» SELECTED EXTRACT
In order to resolve the CYP2D6*17 conundrum, we engaged in a collaboration with Thermo Fisher. The PCR primers of the CYP2D6*17 assay ID C___2222771_40 are located upstream of the 974C>A, 984A>G and 997C>G SNP trio and the fluorescent probes bind downstream of 997C>G, which is similar in design compared to the custom-made assay developed at CMH (Figure 3). Thermo Fisher provided for testing an alternative CYP2D6*17 assay design (C___222771_A0), which differed from C___2222771_40 in the position of just the upstream primer, which was located between the 997C>G and target 1023C>T SNP. It had been observed at Thermo Fisher that the alternate assay genotyped two Coriell samples (NA17116 and NA17121, cases 12 and 13) as heterozygous for the CYP2D6*17 SNP (1023C/T) whereas the original assay genotyped these as homozygous for CYP2D6*17 (1023T/T); the two samples were also genotyped as heterozygous for CYP2D6*4. This phenomenon was not understood as there were no known SNPs within the primer or probe binding sites and sequence analysis had not revealed novel underlying SNPs. Similar to the list of mis-genotyped samples accumulated at the three study sites, sequencing revealed that these samples were indeed heterozygous for CYP2D6*17 and carried the 974C>A, 984A>G and 997C>G SNP trio. As shown in Figure 2B and summarized in Table 2, all samples which initially genotyped as 1023T/T, were correctly identified as 1023C/T with the alternative assay (C___2222771_A0). Samples were confirmed independently at all three study sites.

Figure 3
figure 3

Sequence Comparison of CYP2D6 variants, CYP2D7 and CYP2D8.

Each line represents the nucleotide sequence for a given gene or genetic variant. The key CYP2D6*17 SNP is highlighted by a black background and designated by an asterisk *. The tentatively interfering SNP trio is also indicated in the top panel by a black background; differing positions are highlighted (CYP2D6*4A, B, C, F, G, H, J and M have the SNP trio, while *4C, D, E and K do not) *2E and *4L contain only the SNP at position 997. Light grey boxes emphasize differences between CYP2D6, 2D7 and 2D8. Regions targeted for PCR primer and probe binding are shown in bold red type and plain green type, respectively. The red arrows above red letters denote the primer binding sites for the original (C__2222771_40) TaqMan assay while blue arrows indicate the primer sequences utilized for the CMH custom-made TaqMan assays. The probe binding site for the latter is shown by green letters.

As shown in Figure 4, samples with a CYP2D6*4/*4 genotype (SNP-trio positive) did amplify with the original assay and were accurately called by the TaqMan® Genotyper™ Software. Upon manual interrogation of amplification plots, it appears that there is a trend towards lower efficiency of amplification when comparing CYP2D6*4/*4 with CYP2D6*1/*1 samples. The trend towards lower amplification, is, however, still within the variability seen within a typical sample panel. Therefore, the drop-out phenomenon did not interfere with amplification to an extent that would prevent allele calling.

» WORK INSTRUCTION A
Output the part of the CYP2D6*17 passage between "As shown in Figure 4, samples" and "prevent allele calling.", inclusive.
» WORK INSTRUCTION B
Using the CYP2D6*17 passage, answer these questions:
(i) Which company did the researchers collaborate with to resolve the CYP2D6*17 conundrum?
(ii) In Figure 3, what type style marks the regions targeted for PCR primer binding?
(iii) What software called the CYP2D6*4/*4 samples amplified with the original assay?
The items that follow have no connection to the CYP2D6*17 passage.

» Stored data entries

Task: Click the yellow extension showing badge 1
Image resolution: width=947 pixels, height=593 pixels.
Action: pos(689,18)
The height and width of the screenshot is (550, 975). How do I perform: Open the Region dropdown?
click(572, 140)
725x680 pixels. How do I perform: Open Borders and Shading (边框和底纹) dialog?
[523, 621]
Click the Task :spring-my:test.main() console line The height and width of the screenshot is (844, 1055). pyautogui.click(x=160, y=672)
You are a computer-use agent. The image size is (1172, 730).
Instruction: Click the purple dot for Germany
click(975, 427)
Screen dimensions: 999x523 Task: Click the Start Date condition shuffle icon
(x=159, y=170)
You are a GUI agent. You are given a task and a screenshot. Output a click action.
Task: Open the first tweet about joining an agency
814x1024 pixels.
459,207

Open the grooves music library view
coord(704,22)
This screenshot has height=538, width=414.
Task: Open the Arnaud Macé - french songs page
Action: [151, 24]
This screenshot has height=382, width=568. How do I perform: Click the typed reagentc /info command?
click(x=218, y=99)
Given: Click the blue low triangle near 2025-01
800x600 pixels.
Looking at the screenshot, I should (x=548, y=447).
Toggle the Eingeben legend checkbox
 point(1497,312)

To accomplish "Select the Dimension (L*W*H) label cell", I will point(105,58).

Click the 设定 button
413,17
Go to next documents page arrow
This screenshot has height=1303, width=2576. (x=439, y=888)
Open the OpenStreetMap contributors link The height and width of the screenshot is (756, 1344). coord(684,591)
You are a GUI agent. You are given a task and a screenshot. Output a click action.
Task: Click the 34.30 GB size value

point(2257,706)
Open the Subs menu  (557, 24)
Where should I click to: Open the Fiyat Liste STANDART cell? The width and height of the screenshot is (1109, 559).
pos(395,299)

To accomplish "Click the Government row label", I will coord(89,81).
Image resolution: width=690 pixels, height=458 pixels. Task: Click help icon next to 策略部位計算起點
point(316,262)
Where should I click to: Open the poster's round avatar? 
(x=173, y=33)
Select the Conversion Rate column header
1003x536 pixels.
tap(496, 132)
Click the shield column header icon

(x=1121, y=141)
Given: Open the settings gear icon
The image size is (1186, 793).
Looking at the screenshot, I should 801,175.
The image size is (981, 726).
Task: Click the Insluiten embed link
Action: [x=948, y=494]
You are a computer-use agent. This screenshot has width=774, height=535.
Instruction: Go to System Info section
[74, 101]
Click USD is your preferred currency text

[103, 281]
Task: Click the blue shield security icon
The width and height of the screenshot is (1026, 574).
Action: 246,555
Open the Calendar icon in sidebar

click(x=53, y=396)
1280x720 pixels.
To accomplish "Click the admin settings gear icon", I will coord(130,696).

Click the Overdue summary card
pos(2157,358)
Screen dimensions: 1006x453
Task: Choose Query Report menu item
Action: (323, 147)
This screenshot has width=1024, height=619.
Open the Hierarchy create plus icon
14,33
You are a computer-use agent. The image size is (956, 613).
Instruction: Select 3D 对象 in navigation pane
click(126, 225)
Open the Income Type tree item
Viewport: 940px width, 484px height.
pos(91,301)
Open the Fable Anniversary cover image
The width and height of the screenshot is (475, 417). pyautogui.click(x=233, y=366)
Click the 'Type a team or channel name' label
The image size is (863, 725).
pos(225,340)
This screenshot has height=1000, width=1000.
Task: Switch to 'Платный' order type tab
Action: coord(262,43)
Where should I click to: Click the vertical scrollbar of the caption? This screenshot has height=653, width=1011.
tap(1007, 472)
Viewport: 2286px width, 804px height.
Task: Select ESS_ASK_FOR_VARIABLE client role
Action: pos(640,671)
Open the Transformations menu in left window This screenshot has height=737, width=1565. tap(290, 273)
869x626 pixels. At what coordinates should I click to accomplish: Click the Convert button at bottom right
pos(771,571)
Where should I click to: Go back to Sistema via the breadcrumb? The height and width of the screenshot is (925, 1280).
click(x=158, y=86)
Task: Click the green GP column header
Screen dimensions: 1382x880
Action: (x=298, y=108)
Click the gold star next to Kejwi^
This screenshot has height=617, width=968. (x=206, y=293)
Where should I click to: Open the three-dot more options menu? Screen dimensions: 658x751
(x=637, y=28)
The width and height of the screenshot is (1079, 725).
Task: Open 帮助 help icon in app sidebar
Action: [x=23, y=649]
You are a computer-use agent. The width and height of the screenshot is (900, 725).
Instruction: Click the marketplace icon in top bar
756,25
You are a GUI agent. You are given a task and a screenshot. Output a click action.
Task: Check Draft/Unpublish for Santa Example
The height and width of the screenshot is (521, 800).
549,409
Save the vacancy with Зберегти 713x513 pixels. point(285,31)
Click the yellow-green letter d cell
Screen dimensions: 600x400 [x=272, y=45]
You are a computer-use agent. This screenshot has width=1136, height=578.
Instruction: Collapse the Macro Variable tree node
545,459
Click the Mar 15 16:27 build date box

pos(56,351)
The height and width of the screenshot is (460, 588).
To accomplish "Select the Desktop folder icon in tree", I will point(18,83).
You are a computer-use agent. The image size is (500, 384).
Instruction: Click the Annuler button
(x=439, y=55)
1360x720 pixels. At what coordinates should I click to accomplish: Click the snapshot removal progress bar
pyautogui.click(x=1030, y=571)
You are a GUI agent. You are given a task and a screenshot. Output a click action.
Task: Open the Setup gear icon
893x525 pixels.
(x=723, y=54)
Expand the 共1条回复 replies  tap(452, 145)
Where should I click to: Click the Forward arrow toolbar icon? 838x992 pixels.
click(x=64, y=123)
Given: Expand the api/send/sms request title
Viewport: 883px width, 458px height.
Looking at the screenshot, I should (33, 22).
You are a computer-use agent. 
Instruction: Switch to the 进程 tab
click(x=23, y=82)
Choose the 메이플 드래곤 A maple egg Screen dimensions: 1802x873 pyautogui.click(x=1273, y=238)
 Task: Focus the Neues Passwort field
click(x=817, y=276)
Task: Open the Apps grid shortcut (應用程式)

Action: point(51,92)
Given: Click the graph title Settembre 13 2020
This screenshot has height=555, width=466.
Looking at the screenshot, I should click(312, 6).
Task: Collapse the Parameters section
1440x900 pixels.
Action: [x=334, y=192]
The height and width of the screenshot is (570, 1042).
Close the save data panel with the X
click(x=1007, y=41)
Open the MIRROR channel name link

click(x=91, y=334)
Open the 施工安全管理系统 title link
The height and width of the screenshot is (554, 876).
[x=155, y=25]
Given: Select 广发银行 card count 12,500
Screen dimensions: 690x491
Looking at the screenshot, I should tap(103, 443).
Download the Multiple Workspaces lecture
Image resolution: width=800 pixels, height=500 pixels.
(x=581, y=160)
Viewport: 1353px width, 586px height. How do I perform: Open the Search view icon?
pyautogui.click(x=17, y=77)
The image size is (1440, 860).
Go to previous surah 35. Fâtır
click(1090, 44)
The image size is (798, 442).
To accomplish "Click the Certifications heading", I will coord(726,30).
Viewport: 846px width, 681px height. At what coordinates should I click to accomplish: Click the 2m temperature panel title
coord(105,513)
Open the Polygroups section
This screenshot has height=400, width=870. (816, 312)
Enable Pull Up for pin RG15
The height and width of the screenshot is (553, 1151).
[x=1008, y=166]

» PROBLEM SOLUTION A
As shown in Figure 4, samples with a CYP2D6*4/*4 genotype (SNP-trio positive) did amplify with the original assay and were accurately called by the TaqMan® Genotyper™ Software. Upon manual interrogation of amplification plots, it appears that there is a trend towards lower efficiency of amplification when comparing CYP2D6*4/*4 with CYP2D6*1/*1 samples. The trend towards lower amplification, is, however, still within the variability seen within a typical sample panel. Therefore, the drop-out phenomenon did not interfere with amplification to an extent that would prevent allele calling.

» PROBLEM SOLUTION B
(i) Thermo Fisher
(ii) Bold red type
(iii) The TaqMan® Genotyper™ Software